An outright fantastic book on artist Dennis Tyfus, a monograph really, and a bulky one: 880 pages. It’s lavishly illustrated: every other page is a full colour illustration, drawing, painting, photograph or collage, and the pages with text generally also feature smaller illustrations. This massive tome is the best publication yet to get a feel for the scope and nature of Tyfus’s work.
It is structured around a year-long daily email interview, printed in English. Dockx’s questions at times seem designed to showcase his own reading & his own network – there’s a lot of name dropping. As a result, the questions sometimes veer a bit too much into the hot air territory art critics infatuated with their own theoretical framework like. In other instances the questions are simply a bit daft, like this one: ‘Have you ever worked with notions of camouflage in your work (as sometimes it can be interesting to stay under the radar)?’. But I guess I’m too harsh on Dockx: coming up with 366 questions is no mean feat, and it is to his credit he provides a fertile platform for Tyfus’s thoughts.

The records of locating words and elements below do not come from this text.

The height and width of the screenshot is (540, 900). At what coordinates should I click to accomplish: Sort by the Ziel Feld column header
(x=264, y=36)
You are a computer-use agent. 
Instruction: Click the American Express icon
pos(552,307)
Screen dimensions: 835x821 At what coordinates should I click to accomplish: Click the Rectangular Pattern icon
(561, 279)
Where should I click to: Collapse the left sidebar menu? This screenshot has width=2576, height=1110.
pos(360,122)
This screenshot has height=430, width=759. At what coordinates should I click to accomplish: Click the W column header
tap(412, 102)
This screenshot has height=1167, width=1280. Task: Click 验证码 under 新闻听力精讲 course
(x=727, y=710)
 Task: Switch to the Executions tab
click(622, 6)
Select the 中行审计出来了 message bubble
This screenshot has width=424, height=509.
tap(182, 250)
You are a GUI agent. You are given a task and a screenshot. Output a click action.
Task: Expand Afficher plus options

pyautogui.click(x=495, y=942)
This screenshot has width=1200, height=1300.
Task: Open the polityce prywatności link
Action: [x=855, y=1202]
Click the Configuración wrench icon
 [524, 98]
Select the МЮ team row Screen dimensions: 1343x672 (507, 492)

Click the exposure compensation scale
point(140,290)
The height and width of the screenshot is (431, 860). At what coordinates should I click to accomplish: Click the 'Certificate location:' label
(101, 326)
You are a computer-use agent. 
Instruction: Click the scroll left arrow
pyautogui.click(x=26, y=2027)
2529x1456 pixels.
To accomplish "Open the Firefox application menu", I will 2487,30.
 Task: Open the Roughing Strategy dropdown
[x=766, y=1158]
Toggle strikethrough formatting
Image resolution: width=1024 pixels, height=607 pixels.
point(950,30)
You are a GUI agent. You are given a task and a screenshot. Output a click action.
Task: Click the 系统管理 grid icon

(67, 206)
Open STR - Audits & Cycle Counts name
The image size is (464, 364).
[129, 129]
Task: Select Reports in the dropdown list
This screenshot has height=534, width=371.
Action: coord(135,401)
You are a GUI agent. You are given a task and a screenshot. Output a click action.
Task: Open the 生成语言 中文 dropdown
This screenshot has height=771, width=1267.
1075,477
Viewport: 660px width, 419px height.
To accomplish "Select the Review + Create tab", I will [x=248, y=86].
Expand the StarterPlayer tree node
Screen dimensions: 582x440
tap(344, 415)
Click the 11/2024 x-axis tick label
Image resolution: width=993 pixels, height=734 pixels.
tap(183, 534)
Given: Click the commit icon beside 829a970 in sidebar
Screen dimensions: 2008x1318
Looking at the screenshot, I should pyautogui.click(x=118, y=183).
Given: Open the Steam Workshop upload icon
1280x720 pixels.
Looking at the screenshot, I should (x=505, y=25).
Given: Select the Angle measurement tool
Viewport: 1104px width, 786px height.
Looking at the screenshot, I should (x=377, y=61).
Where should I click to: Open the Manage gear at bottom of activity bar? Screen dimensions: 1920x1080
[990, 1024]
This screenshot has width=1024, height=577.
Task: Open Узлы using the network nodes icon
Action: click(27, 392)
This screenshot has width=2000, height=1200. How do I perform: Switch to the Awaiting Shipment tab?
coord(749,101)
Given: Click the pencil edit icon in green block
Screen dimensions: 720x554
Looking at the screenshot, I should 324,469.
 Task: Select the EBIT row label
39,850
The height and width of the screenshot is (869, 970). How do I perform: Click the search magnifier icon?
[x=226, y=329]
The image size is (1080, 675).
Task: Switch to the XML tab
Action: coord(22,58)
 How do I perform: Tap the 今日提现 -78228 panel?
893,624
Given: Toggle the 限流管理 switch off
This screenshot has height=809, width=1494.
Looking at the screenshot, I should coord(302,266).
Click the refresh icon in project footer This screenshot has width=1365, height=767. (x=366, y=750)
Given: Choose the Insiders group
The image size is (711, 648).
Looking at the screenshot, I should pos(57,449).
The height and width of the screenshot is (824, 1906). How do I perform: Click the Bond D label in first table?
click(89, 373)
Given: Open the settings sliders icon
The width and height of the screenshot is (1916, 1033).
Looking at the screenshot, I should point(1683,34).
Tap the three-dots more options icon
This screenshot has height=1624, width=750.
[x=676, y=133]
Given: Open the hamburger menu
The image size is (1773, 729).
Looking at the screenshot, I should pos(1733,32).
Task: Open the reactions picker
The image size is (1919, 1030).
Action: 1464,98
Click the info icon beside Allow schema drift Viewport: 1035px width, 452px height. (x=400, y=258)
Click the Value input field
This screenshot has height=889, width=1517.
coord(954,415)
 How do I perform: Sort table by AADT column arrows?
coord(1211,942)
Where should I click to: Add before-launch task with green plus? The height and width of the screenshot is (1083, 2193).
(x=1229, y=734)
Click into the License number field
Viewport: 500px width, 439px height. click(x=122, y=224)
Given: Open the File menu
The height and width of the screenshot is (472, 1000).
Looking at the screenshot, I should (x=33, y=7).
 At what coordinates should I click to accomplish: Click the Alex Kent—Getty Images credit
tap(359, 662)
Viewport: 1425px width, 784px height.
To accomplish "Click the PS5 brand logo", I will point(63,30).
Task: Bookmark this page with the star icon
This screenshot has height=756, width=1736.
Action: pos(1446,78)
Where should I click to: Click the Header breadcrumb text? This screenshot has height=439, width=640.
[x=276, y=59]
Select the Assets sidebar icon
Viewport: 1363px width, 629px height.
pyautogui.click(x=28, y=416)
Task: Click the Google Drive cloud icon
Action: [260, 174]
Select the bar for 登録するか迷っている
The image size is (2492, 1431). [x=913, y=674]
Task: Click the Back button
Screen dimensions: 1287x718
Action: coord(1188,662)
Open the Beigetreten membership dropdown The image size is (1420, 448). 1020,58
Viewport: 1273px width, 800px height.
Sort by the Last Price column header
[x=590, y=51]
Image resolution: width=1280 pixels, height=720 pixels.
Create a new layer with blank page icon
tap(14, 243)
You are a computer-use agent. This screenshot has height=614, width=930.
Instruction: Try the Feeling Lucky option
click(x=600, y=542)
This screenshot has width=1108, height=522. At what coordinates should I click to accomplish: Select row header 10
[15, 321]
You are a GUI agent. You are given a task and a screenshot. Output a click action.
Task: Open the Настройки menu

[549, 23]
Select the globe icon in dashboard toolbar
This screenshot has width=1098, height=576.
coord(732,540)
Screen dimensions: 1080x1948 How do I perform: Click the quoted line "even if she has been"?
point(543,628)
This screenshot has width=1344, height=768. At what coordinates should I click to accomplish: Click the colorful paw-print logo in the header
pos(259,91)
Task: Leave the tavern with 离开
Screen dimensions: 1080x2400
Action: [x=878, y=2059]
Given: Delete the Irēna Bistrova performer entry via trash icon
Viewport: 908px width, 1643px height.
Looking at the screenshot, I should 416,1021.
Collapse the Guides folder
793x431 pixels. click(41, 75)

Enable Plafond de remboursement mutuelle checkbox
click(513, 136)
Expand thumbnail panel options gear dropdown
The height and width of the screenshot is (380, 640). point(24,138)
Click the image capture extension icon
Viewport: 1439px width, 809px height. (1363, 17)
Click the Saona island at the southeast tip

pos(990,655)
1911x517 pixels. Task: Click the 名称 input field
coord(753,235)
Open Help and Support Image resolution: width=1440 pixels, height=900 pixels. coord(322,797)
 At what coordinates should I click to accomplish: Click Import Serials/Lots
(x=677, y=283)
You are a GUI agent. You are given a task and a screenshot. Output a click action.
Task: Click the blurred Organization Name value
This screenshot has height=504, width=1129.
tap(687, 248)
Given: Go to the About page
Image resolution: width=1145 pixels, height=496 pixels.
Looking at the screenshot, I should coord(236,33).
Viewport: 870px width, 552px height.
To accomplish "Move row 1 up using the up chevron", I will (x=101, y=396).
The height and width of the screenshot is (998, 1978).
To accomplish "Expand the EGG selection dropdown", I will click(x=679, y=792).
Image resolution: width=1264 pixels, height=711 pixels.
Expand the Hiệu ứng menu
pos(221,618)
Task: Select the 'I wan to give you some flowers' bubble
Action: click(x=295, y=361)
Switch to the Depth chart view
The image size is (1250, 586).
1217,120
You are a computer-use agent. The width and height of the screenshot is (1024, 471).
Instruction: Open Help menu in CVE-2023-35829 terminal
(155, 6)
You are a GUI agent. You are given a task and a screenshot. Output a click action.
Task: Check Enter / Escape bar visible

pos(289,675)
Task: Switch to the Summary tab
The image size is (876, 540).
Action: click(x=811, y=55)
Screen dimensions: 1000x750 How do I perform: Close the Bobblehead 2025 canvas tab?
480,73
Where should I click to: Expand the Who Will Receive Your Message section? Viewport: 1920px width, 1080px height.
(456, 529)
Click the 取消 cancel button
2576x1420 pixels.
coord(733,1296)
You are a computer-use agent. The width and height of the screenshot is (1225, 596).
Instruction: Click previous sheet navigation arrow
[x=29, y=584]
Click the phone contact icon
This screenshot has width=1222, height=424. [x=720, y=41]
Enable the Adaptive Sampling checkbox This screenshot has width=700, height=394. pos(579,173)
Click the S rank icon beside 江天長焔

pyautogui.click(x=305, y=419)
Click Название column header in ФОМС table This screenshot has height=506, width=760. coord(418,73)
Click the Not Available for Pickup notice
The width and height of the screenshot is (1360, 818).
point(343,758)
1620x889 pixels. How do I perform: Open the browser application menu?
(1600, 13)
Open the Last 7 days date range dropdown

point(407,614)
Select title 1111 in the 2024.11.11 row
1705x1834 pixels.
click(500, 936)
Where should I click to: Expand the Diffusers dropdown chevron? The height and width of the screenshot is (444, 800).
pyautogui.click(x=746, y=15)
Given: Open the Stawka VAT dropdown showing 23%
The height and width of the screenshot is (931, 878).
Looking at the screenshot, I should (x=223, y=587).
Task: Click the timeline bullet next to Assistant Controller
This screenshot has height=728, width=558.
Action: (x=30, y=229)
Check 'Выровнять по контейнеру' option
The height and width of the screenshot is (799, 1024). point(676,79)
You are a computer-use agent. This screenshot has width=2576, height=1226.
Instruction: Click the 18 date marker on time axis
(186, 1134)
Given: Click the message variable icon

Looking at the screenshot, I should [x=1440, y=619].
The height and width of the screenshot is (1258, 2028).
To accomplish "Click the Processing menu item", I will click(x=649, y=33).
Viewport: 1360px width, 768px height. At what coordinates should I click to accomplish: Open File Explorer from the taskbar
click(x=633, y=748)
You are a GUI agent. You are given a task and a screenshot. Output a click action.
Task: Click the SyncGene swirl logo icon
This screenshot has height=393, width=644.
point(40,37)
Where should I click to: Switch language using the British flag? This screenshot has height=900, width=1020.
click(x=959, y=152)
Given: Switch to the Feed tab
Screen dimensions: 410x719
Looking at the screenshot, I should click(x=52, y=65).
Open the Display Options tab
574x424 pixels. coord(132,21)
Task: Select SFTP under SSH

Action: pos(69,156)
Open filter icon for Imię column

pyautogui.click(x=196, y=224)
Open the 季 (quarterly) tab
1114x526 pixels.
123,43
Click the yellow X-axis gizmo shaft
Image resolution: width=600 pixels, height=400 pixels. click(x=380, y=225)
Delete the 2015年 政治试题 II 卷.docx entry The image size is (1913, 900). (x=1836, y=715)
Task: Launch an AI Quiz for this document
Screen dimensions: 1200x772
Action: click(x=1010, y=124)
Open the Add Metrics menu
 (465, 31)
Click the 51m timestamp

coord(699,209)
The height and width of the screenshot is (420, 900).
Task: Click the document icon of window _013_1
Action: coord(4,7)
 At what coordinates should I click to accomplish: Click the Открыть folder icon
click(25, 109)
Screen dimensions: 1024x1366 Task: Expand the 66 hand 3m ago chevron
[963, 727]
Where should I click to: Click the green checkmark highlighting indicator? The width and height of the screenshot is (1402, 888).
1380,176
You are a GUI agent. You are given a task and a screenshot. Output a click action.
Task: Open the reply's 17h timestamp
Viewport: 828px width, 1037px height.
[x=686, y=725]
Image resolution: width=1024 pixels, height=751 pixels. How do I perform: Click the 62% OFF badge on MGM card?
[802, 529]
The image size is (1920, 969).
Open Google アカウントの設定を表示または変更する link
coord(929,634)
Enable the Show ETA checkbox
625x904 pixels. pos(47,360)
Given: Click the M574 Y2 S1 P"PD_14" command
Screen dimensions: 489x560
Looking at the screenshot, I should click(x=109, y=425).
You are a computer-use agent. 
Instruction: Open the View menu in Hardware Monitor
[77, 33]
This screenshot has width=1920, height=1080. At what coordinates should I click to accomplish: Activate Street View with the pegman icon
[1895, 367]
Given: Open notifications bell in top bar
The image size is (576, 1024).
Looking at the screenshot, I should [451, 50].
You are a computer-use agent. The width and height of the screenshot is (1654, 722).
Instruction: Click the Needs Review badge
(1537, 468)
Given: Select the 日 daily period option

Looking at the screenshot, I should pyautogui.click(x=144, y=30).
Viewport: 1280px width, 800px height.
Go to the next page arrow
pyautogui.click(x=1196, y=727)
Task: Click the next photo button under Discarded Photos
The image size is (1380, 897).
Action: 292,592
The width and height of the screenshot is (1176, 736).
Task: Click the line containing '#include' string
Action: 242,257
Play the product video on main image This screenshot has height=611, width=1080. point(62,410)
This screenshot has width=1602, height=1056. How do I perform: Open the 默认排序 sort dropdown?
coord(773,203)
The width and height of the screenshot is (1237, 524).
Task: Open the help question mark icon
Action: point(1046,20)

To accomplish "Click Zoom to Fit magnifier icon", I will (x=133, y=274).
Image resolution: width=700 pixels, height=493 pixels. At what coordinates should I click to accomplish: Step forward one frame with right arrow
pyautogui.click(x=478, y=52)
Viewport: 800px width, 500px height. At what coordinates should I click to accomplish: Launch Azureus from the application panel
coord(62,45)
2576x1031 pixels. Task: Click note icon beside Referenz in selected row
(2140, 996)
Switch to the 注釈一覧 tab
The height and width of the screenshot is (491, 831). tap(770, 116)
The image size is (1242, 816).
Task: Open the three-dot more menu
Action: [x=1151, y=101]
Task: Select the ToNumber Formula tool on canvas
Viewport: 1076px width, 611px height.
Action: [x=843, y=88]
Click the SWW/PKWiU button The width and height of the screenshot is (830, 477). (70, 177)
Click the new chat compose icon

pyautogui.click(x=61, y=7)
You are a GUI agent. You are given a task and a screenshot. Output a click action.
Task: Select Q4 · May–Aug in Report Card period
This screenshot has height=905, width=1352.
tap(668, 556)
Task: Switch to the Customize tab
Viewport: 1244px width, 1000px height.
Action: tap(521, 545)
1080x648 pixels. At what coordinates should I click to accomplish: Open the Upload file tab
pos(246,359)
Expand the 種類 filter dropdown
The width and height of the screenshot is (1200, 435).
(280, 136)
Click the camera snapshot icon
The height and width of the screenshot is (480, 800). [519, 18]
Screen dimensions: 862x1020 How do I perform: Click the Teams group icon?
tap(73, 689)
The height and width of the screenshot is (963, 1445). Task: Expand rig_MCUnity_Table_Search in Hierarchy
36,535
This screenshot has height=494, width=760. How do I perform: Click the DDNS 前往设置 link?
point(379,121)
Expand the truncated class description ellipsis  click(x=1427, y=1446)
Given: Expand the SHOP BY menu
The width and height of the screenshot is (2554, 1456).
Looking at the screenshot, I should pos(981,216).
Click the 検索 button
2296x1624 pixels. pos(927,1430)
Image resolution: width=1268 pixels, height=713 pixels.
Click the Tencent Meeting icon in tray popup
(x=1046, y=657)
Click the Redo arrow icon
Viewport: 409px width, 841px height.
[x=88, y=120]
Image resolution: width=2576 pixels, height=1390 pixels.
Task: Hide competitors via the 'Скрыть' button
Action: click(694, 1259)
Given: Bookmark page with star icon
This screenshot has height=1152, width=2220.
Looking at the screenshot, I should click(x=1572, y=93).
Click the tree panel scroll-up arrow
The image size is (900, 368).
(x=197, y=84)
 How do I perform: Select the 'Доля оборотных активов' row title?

Tyfus – born in 1979 – isn’t into theorizing too much either and often avoids direct answers to parts of questions that don’t interest him. Taken as a whole, the text provides a heartfelt view into his life & artistic practice. The reader also gets a glimpse of a part of the Antwerp and Western art scene, and a fringe music scene rooted in the DIY ethic – Tyfus also runs the Ultra Eczema record label.
The risk with art books like this is that they end up being ‘just’ coffee table books, but I do think this one is actually worth reading. The format lends itself to that task easily: just read one Q&A a day – or a few each week – for a year, and you’re done. To me, that never felt like a chore.
I have to say my respect for Tyfus has grown a lot because of this book. I liked his work before I read this, but my understanding was superficial at best – even though we have mutual acquaintances, as I’ve lived in Antwerp for about 20 years and visited some of the same places and shows mentioned throughout. Because of the interview it has become clear to me how vast, consistent, radical and longstanding his artistic practice is. Tyfus truly seems a homo universalis as one of the essays at the end of the book claims, and he has a kind of honest, hands on attitude that should inspire many – albeit there is something tragic in his relentless pursuit of fun too. I’d also underestimated a certain social factor in his work, knitting a community along the way. As such, it’s fitting the book also serves as a chronicle of the birth of De Nor – a sculpture anex open air venue for experimental music & performance in the Middelheim Museum park in Antwerp.
All that aside: first and foremost Dennis Tyfus is a master drawer, and this book should be bought for the treasure trove of drawings it is alone. For some readers it might be of note that it also features quite a few new pencil color drawings, not published in the excellent Up- And Downgrades Pt. 1.
Nico Dockx talks with Dennis Tyfus – I know this sounds quite ridiculous, but I just follow the line won an award for best designed book in Flanders in 2019, rightly so. It’s highly recommended. Get it while you still can: there were only 750 copies printed.